That exchange is from Thos. Friedman’s interview Saturday with President Obama. We don’t mind saying that the President has rarely spoken more articulately in respect of Iran and Israel and more broadly of his strategic vision. It is a reminder of the eloquence that did so much to help him trounce the Republicans in two general elections. But what has this doctrine wrought? His doctrine has been met with such chaos, and so many advances by our adversaries, that it has taken on the air of appeasement and defeat.

It would be one thing had the president brought in a successful test anywhere. But his — and Secretary of State Clinton’s — “reset” with Russia has been greeted with aggression from President Putin and his camarilla. The “pivot” to Asia has turned into a palsied pirouette and been unmasked as cover for fading from the Middle East. The redlines in Syria have been erased. Libya, Yemen, Venezuela are wrecks. Afghanistan is teetering to the Taliban, while Mr. Obama’s withdrawal has left Iraq at the mercy of Iran and the Islamic State.

This religious war now rages from Asia to Africa, from France to Australia. Israel has been insulted and marginalized. The Times is reporting that the Democrats’ hold on the Jewish vote is eroding. Voters have already revoked Democratic control of the Senate, while leaders in both houses assert they no longer trust the president to carry out his constitutional tasks overseas. One senator, Lindsey Graham, was on Face the Nation Sunday arguing for deferring an Iran deal until the next president, Democrat or Republican.

It’s not that in principle the idea of testing the intentions of our adversaries is illogical. Reagan did it with the Soviet regime. But he prepared for it by a military buildup — and the introduction of the Strategic Defense Initiative known as Star Wars. He did it in the context an economic boom unleashed by his supply-side tax cuts and Paul Volcker’s campaign against inflation. Mr. Obama, obsessed with one-party programs like Obamacare, allowed the Great Recession to swallow his presidency.

We’re not against presidential doctrines. There have been some doozies. Truman’s was “containment” (okay, but not so good for the long-suffering subjects of the Soviet Empire). Eisenhower’s was economic and military aid to threatened Mideast countries (the Soviets got Egypt). JFK’s — “pay any price, bear any burden” — was eventually betrayed by his own brother. The Johnson doctrine targeted revolution in our own hemisphere. Nixon’s led to “Vietnamization” of the Indochina war.

The Reagan doctrine — to roll back and defeat the Soviet — was the first post-World War II doctrine that really triumphed. The George W. Bush doctrine was to act pre-emptively to protect our interests, and by our lights was working pretty well until Mr. Obama went to the polls against it, declared that Iraq was the wrong war and Afghanistan was the right one, and then retreated on both fronts. When he blithely asserts that we can do all this without putting ourselves at risk, we’re inclined to ask what about our friends and allies?

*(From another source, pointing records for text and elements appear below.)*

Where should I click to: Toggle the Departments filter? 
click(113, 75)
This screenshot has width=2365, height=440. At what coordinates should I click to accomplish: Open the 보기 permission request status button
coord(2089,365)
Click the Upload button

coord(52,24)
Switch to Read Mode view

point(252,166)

So it’s a useful thing that Mr. Friedman has brought up the subject of the Obama Doctrine. Add it to the questions on which Congress can hold hearings as it wrestles with what to do about the proposal deal with Iran. It is, after all, but a proposal. One or more committees will look into its features, if the president is prepared to disclose them, and see whether they make sense. But the context, the larger doctrine, deserves to be put on the scales of checks and balances. There’s a doctrine for that too — the United States Constitution.